La gente, in generale, può dire ciò che vuole. La verità si può riassumere con le parole che un critico, che mi autorizza a usare soltanto lo pseudonimo (Canaris), mi disse qualche anno fa, all’estero, durante una conversazione di salotto: «Molti sono i personaggi dello spettacolo che possono essere definiti ‘bravi’ e che tali sono impeccabilmente e tecnicamente. Pochi sono coloro che uniscono alla bravura una carica umana e una comunicativa che buca lo schermo, ne esce e raggiunge l’animo di chi ascolta, travolgendolo. Mino Reitano è uno di questi». Pensai, onestamente, allora, che Canaris esagerasse. Devo ricredermi, oggi, alla luce del post-mortem di Reitano, e devo concordare con Canaris (che ha la caratteristica di precursore dei tempi, sempre e ovunque, nel mondo): se Mino Reitano è stato un fenomeno, non lo è stato nel senso ‘mediatico’ del termine, poiché la sua popolarità si è sganciata dalla notorietà, è uscita dai ‘confini’ limitati/limitanti dello schermo e ha raggiunto la gente (toccandone il cuore) come una vicinanza amica/un affetto/un conforto. Credo di poter affermare che il ‘fenomeno’ Mino Reitano (così definito dalla stampa già in occasione del suo boom artistico giovanile) piuttosto che ‘mediatico’ debba essere definito ‘popolare’.

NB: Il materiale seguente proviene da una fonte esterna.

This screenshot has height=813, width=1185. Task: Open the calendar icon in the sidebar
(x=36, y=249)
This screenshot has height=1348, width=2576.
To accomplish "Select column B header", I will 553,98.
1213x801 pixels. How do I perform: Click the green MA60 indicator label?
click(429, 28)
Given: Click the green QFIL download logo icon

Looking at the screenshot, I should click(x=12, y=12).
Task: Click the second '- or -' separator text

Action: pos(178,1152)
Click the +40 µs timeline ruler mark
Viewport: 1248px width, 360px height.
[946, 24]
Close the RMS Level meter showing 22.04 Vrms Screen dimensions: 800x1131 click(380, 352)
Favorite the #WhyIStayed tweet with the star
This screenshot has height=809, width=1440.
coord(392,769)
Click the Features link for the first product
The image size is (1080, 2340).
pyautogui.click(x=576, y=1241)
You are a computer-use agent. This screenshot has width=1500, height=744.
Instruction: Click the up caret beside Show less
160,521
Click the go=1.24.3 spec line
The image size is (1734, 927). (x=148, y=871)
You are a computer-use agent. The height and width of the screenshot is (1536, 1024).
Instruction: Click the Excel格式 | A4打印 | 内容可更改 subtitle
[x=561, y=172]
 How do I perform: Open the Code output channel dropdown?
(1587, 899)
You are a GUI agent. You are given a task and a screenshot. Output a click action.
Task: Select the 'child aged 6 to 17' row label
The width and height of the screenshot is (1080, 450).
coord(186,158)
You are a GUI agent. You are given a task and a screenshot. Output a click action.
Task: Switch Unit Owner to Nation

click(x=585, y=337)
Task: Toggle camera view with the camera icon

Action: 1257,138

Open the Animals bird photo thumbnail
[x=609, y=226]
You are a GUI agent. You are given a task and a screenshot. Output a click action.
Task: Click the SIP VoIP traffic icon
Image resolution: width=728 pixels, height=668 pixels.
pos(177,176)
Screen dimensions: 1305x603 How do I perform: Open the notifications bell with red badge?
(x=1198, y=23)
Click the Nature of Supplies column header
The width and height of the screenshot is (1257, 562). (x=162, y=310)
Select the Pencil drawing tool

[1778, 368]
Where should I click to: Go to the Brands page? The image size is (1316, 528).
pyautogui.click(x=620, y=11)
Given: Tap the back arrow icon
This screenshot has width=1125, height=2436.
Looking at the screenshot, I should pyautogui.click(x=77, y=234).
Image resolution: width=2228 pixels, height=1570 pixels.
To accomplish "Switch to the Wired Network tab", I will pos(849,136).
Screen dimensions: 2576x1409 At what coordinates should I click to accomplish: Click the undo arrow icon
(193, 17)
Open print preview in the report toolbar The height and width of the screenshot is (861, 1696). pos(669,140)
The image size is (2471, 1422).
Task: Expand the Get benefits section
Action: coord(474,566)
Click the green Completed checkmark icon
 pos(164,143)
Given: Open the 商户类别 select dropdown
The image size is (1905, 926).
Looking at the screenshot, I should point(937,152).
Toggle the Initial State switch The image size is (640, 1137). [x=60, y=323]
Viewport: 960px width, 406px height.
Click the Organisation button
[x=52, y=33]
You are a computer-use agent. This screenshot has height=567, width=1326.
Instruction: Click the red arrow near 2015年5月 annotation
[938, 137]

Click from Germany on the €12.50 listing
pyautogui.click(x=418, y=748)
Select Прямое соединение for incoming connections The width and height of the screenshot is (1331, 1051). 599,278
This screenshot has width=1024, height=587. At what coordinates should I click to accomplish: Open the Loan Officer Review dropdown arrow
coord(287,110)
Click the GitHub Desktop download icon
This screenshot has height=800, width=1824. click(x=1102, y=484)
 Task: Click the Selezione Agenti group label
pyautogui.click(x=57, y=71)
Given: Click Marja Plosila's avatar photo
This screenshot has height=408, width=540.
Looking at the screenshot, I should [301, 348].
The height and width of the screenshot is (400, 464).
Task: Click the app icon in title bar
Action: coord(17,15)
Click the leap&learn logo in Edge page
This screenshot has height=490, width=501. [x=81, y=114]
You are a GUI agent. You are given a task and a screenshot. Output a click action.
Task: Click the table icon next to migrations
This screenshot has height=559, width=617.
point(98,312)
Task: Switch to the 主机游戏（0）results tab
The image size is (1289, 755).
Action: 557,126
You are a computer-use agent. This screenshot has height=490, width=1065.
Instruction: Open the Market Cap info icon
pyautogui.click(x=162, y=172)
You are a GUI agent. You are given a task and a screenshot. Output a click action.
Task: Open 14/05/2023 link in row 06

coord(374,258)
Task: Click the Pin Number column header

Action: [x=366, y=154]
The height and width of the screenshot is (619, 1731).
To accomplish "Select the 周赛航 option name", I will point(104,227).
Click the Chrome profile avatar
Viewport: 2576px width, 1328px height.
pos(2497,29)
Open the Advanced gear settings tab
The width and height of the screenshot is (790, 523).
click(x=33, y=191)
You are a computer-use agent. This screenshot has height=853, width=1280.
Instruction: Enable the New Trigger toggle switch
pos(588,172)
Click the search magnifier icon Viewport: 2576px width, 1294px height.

Tale conclusione mi appare logica (e si fa persino ovvia, se penso ai ‘fenomeni mediatici’ di bassa lega che i canali televisivi contrabbandano nelle case, oggi, a detrimento delle coscienze e a danno-alterazione inaccettabile delle culture e del tessuto sociale).

Un reporter ha domandato, durante il funerale, a un Agratese mescolato alla gente assiepata davanti alla chiesa, chi fosse per lui Mino Reitano. L’uomo ha risposto: «Un grande Italiano… del Sud», poi, come rendendosi conto di definirsi estraneo, in tal modo, a colui del quale stava piangendo la morte, si è corretto: «Un grande Italiano» e ha aggiunto qualcosa come “d’Italia”.  

La gente ha detto molte cose. Io ne ho scritto altre. Tutto ciò che valeva la pena di sapere lo ha detto Mino Reitano stesso, nello speciale che il TG1 gli ha dedicato, ma ciò che Canaris ha scritto, dall’estero, merita di chiudere questo articolo, come una nota di poesia dolce soffusa di tristezza (degna di farsi epitaffio di una vita generosamente spesa anche per gli emigranti):

«Non so perche', ma la morte di Mino Reitano mi ha toccato profondamente e mi ha lasciato una spessa coltre di tristezza. Mi rammarico solo di non essere riuscito ad inviargli in vita poche righe attestanti la mia gratitudine di emigrante. Il suo canto aveva il potere di rendere meno doloroso il mio disagio, anno dopo anno, dovuto al fatto che ‘non avrei mai più ritrovato i particolari del mondo del ricordo’».